SUPPLIED MATERIAL Start Marker
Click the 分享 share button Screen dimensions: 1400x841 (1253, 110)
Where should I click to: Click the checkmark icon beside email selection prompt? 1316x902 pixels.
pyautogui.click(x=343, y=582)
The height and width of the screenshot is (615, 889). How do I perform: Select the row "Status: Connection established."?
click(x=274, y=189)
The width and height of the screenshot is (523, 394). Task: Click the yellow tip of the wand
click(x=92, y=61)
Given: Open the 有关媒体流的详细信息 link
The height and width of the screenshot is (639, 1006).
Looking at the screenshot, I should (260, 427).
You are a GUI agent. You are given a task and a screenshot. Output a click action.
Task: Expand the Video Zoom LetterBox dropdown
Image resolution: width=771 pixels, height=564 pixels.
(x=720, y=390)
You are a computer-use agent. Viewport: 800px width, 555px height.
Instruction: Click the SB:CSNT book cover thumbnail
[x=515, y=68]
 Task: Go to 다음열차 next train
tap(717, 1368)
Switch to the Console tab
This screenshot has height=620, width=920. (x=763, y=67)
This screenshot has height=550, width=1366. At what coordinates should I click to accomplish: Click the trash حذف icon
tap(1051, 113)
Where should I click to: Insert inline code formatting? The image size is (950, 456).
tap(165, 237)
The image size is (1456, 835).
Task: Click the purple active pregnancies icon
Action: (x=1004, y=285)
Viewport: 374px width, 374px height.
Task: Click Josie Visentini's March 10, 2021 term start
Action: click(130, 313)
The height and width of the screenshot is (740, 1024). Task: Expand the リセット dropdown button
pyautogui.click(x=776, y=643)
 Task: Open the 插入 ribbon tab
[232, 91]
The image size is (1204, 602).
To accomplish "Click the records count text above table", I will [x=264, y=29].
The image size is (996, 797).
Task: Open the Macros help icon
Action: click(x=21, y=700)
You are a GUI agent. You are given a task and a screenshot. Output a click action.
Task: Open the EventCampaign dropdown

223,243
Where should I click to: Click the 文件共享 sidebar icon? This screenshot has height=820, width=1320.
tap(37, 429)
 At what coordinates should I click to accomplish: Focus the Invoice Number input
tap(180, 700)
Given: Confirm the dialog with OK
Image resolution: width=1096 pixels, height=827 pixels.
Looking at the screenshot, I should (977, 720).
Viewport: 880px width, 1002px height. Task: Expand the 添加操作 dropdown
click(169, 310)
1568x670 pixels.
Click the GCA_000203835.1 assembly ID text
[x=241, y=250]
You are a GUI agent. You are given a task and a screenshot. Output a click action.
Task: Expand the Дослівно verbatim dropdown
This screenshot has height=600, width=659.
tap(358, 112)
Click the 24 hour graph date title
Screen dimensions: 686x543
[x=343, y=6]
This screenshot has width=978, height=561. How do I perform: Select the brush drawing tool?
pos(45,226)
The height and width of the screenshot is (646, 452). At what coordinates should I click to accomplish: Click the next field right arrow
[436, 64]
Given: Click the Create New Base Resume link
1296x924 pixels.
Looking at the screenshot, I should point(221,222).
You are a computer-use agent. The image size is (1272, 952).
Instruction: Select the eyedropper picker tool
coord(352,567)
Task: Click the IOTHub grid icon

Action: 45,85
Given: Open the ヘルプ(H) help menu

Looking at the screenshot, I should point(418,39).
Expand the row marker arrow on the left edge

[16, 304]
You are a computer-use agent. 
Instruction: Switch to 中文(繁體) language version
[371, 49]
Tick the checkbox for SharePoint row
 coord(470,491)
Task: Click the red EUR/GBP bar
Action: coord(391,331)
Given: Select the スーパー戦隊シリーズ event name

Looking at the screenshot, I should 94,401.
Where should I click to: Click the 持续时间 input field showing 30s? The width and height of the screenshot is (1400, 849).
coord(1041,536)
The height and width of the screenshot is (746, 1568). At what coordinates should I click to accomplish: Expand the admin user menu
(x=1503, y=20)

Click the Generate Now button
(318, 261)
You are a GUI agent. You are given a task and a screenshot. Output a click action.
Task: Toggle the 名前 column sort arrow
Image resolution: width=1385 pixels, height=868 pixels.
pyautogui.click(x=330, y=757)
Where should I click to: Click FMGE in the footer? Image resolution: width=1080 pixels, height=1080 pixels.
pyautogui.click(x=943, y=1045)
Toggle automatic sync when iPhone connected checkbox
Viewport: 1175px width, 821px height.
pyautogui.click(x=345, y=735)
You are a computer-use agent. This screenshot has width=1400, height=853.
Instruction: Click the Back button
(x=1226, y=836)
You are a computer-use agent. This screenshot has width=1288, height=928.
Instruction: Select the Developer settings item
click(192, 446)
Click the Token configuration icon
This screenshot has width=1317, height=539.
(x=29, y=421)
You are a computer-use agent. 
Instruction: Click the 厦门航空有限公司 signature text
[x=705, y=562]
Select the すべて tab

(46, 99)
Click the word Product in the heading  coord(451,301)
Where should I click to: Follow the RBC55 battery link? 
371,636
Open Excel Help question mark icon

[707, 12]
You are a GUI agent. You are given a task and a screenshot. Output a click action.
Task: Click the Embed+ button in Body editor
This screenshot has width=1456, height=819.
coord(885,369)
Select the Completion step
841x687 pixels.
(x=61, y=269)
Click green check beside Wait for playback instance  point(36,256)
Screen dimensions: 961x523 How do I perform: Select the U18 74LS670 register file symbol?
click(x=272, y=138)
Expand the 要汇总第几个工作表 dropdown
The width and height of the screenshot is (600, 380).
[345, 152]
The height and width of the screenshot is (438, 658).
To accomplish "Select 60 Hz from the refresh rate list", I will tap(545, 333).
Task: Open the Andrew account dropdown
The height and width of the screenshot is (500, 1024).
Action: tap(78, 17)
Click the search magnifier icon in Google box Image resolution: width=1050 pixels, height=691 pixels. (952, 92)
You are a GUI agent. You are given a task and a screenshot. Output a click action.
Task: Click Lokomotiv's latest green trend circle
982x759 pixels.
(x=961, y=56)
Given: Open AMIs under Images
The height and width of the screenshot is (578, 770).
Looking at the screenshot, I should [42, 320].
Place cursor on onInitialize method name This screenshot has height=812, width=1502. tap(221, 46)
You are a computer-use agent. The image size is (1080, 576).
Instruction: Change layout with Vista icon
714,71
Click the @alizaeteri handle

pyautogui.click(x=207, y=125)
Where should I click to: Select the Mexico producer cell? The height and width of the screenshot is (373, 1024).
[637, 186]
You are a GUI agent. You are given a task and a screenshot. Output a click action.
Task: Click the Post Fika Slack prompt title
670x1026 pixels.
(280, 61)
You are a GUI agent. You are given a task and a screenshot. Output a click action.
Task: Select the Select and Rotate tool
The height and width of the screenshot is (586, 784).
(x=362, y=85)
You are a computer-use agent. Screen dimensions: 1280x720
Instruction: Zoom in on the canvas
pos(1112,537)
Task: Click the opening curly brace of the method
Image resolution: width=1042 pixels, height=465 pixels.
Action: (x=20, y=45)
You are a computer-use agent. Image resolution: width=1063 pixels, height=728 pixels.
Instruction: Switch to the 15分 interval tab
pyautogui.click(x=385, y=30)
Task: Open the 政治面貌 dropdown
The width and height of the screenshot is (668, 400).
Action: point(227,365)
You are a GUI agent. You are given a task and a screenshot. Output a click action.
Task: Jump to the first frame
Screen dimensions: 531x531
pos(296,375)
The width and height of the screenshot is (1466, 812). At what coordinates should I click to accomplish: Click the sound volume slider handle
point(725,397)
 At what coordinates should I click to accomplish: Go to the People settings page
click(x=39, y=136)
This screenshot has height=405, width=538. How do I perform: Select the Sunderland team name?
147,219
SUPPLIED MATERIAL End Marker
* PROMPT:
Among the records above, find the lines that contain "green" and copy every one.

* TASK OUTPUT:
Click green check beside Wait for playback instance  point(36,256)
Task: Click Lokomotiv's latest green trend circle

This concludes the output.